Ce régime essentiellement dictatorial vise directement la classe ouvrière. Au nom de la promotion de la compétitivité des entreprises françaises, il vise à éliminer les obstacles existants à la capacité des entreprises d’embaucher et de licencier comme bon leur semble. Philippe a qualifié les coupes d'« indispensables et urgentes ». Les coupes prévues devraient également inclure de nouvelles attaques contre les retraites et l’assurance chômage.
En supprimant les indemnités pour licenciement abusif et en autorisant les entreprises et les syndicats à négocier des conventions d’entreprises qui ne respectent pas les accords de branche et le Code du travail national, le projet de loi réintroduit toutes les mesures retirées de la Loi travail l’année dernière au milieu des manifestations de masse. Même sans ces mesures, 70 % de la population étaient contre cette Loi. Maintenant, Macron a l’intention de piétiner l’opinion publique, réintroduire de force toutes les mesures les plus impopulaires et les utiliser pour attaquer les droits sociaux obtenus au XXe siècle par les luttes de plusieurs générations.
Le gouvernement prévoit également de limiter l’opposition des syndicats en les achetant : il veut résoudre le problème de l’illégalité de leur financement par l’État et les employeurs en rendant le légal. Macron prévoit d’installer un prétendu « chèque syndical », une somme d’argent fournie par l’entreprise aux travailleurs, mais que les travailleurs sont tenus de remettre à un syndicat de leur choix. Alors que l’argent transite supposément par les mains des travailleurs, il ne vient pas de la classe ouvrière, mais de la direction de l’entreprise, qui entends dicter leur politique aux syndicats.

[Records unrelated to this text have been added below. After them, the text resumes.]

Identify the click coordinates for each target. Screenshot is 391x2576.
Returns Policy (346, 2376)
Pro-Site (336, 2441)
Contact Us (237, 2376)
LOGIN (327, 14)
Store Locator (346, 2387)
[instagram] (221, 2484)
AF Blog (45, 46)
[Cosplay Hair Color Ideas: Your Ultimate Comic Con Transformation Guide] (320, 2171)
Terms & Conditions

Cette politique constitue un réquisitoire politique de la politique de Jean-Luc Mélenchon, chef de file du mouvement de la France insoumise (FI). Jeudi, il a critiqué ces mesures comme un « coup d’état social » et a approuvé l’affirmation selon laquelle la loi signifiait un « retour au XIXe siècle » pour les travailleurs. Il a ajouté que sa formation était « la seule dans une opposition humaniste et républicaine » à Macron.
En fait, les plans du gouvernement Macron révèlent les tentatives répétées de Mélenchon de semer des illusions sur Macron. Après avoir proposé d’être le Premier ministre de Macron pour lui prêter « la main avisée d’un sage qui connaît de quel côté est le bonheur du peuple », il a également déclaré qu’il rencontrerait les ministres du gouvernement Macron pour discuter de leur projet de loi. Avec ces propositions démagogiques, Mélenchon proposait un soutien politique à Macron comme celui-ci prépare le cadre d’une dictature capitaliste en France.